成龙将面拌好,方才要吃,只听得后院说道“苍天啊,苍天!不睁眼的神佛,无耳目的天地!再不想到我夫妇二人落到这般光景。”承隆把筷子往桌上一放,面也不吃了,喊叫韩三。小二过来说道“老爷,你叫我作什么?”承隆说道“我方要吃饭,外面嚷的是什么?”小二说道“我去说他一声,叫他不要嚷苍天就是了。”说罢出去,站在台阶之上,望西院说道“大兄弟,有什么事明天再说,别嚷苍天了,人家住店的嫌烦。”
小二回转身来,说道“我把面再给你热热?”承隆说道“不用了,我吃这个就行。”不一会,只听西院却又嚷了起来“天苍啊天苍!马”承隆一听,连忙叫伙计说道“他不嚷苍天了,这又嚷天苍了!不知是何缘故?”
韩三说道“要提这一件事,话就长了。

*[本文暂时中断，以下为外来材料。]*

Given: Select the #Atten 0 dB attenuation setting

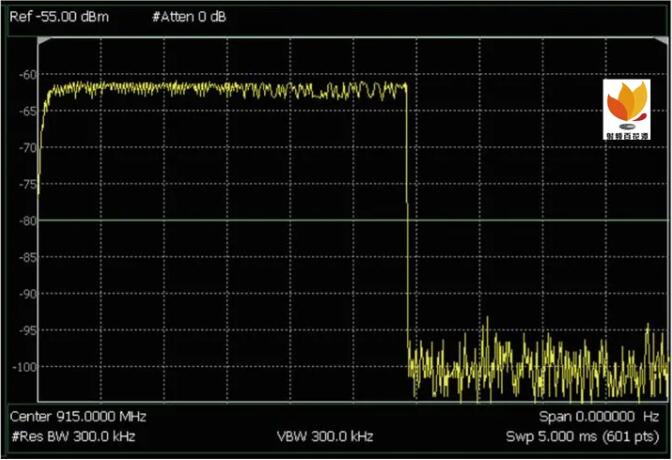Looking at the screenshot, I should 190,17.
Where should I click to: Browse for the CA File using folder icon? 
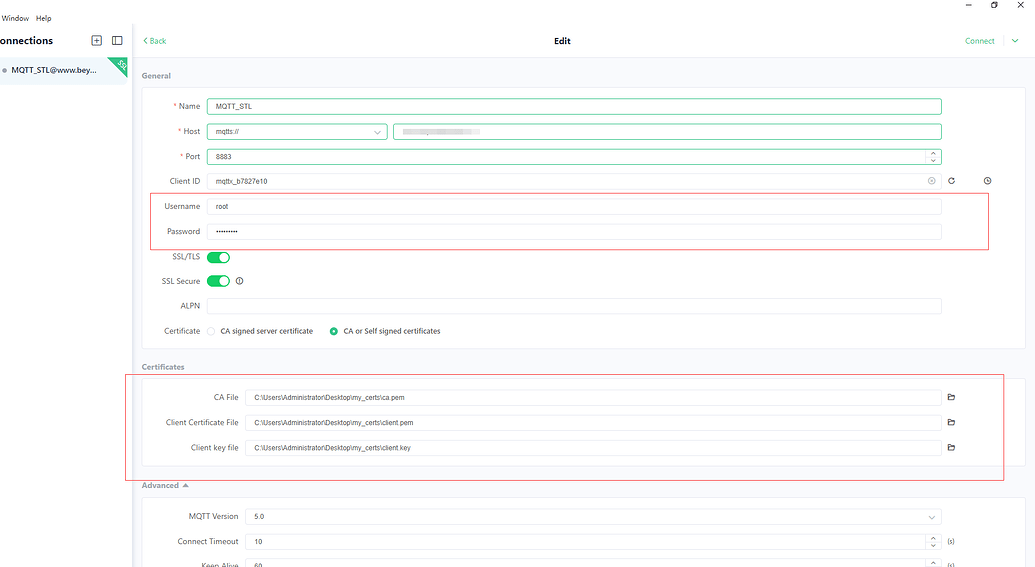coord(951,397)
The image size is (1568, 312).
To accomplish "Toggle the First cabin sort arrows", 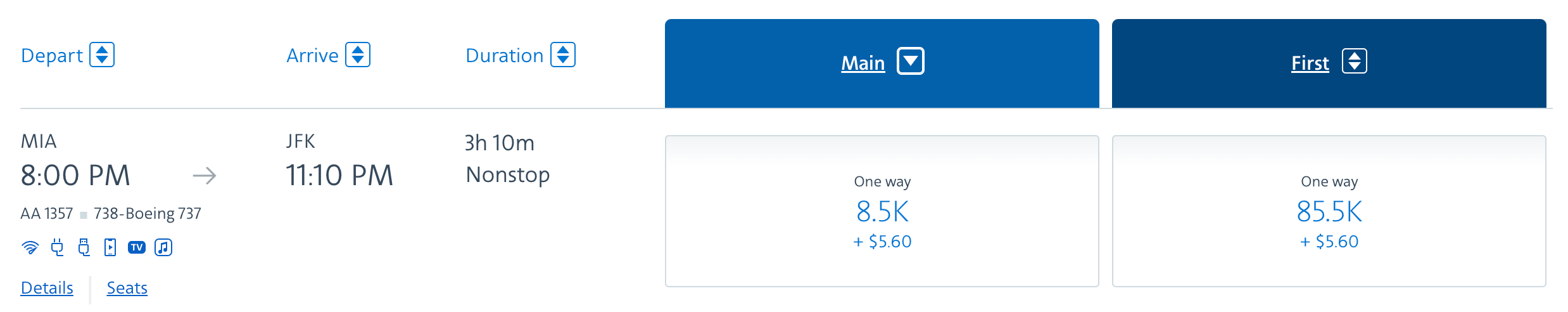I will click(1355, 62).
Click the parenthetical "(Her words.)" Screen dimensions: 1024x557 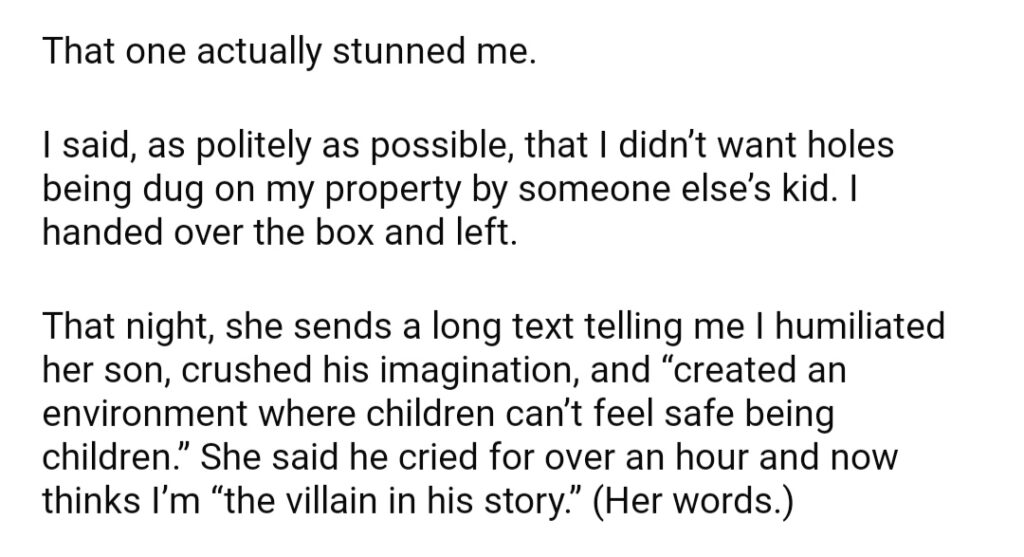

我们这个金家镇,原来数的着就是我们这一座店。我们老掌柜的,是个创业的人。到了少掌柜的手,就知道念书,不知道作买卖。这里是我们少掌柜的岳丈何先生代为照管。他是开封府人,现在也回家了。我们少掌柜的自己经手,他名字叫金温雪。把买卖作坏了,一年不如一年。
自去岁七月间,这买卖就关闭了,买卖倒不亏空,是他的朋友借帐之事。金温雪也算好的,他与他的妻何氏斗会画画。先前叫我与刘四拿出去卖,到了后来,离我们这有二里地,有个黎家寨,那里住着一个黎虎成。很有点势力,结交官府,走东衙门,包揽词讼。
这一日他上我们店中来,叫我们少掌柜的给他画避火图,先给了五两银子,他就去了。过了三四天,我们在这屋里坐着,他竟自到后院上房,瞧见金温雪夫妻二人在那里画画。一见我们少内东家,他就没话找话的坐着不动。要借给我们少掌柜银子做买卖,叫我们二人当保人。
少掌柜的当时说他是好人,自己跟他取二百两银子,立了一张借字,按月三分行息,这是去岁冬月之话。择日开张,他旧日那些个朋友又都来了。十七个人送一副福禄寿,就来吃个数日,不留神还要偷点东西走。明是送人情,暗是来白吃。